| It's not often I see something that's fractally wrong but here we are. There is a dictionary, it's called the tokenizer. There are grammar rules, they are just very weak because the structure of human language is generally quite weak. When presented with languages which have strong consistent grammars the weights are very easily interpretable as a grammar: https://arxiv.org/abs/2201.02177 The point of the original short story is that the computational substrate doesn't matter when you have Turing completeness. This one seems to think that you don't need structure and interpretability just because you change substrates. |
At best, it's a wordlist. It gives the LLM some idea of what humans consider to be common words. But it doesn't tell the LLM anything at all about those words. And it's not even comprehensive, many words map to multiple tokens. Nor is it exclusively words, some of those tokens are punctuation, or modifiers, or control tokens. On multimodal LLMs, some of the tokens actually represent image and audio data.
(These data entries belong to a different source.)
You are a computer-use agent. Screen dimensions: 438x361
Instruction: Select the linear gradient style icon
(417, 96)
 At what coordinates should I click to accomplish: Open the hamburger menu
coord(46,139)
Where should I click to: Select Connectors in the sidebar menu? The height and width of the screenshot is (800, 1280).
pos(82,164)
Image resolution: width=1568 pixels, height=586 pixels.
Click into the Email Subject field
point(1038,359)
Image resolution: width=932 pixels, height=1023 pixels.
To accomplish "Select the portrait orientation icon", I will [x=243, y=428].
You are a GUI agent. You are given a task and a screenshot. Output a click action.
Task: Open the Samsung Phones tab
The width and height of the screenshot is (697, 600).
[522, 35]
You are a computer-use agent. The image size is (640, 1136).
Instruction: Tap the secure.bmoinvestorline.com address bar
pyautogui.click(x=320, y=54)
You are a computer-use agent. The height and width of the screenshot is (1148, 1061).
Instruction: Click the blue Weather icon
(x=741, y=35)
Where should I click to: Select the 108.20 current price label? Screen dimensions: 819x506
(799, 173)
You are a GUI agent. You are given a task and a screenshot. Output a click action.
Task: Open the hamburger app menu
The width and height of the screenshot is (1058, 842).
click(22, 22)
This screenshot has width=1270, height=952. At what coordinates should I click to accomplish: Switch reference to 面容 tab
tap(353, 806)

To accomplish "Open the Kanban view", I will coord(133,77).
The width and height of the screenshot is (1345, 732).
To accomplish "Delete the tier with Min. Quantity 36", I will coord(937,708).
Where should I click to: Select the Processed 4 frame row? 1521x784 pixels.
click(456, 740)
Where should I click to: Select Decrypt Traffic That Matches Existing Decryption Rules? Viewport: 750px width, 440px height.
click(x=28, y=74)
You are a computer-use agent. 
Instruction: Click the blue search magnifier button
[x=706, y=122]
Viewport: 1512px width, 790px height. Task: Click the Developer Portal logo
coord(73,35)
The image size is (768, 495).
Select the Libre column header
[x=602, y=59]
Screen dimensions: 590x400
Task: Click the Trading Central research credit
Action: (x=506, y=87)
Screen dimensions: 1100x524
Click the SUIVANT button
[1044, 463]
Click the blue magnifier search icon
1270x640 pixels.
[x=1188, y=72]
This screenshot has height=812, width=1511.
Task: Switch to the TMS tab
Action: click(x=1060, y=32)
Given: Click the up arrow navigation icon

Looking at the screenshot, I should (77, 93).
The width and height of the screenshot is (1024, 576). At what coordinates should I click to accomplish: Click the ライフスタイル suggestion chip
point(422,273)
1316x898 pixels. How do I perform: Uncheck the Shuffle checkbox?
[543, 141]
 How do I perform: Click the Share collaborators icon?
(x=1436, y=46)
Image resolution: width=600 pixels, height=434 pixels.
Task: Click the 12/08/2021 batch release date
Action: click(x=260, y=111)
The LLM doesn't get informed about any of this up front, it has to learn what every single token means from context.
You are technically right, that it's something in an LLM that's not weights; But it's not that structured. And really it's only there so the LLM can interact with the outside world.
> There are grammar rules
There is no dedicated "grammar rule" structure in the LLM or the tokeniser. It has to learn them all from context, they get encoded as part of the 80 layers of weights.